• **Aim of the exercise**
Copy the material below word for word, leaving out the pictures.

Start Exercise data

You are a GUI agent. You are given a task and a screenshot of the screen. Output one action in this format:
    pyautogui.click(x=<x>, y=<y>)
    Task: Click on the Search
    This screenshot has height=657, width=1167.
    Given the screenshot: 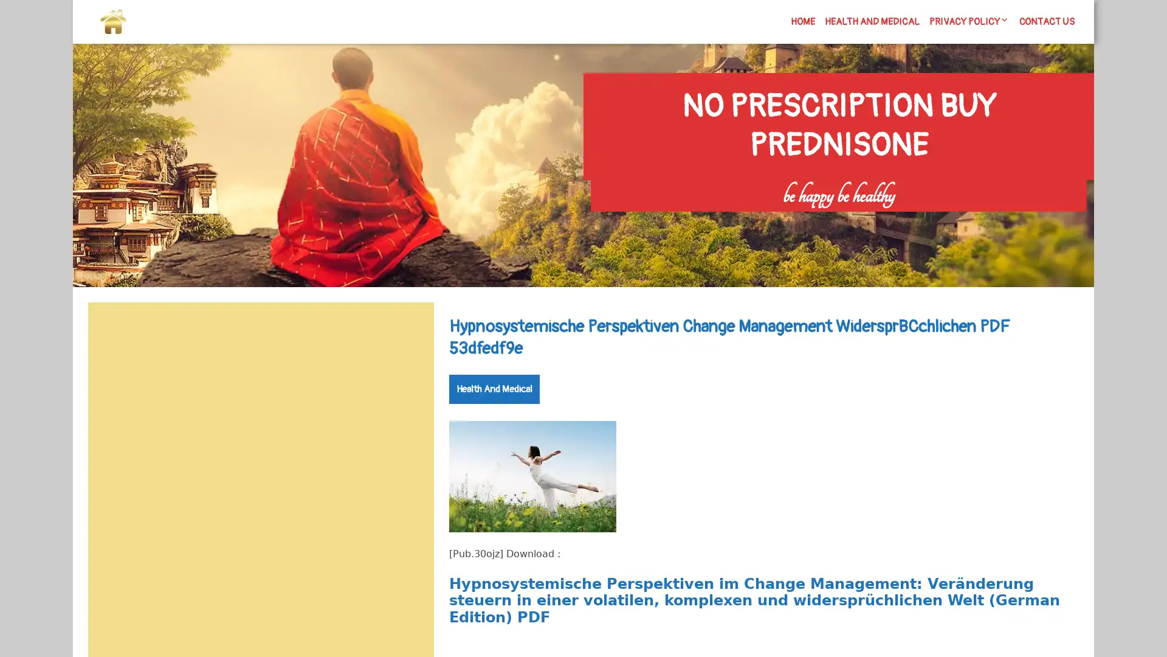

End Exercise data

• **Exercise response**
You are a GUI agent. You are given a task and a screenshot of the screen. Output one action in this format:
    pyautogui.click(x=<x>, y=<y>)
    Task: Click on the Search
    This screenshot has height=657, width=1167.
    Given the screenshot: 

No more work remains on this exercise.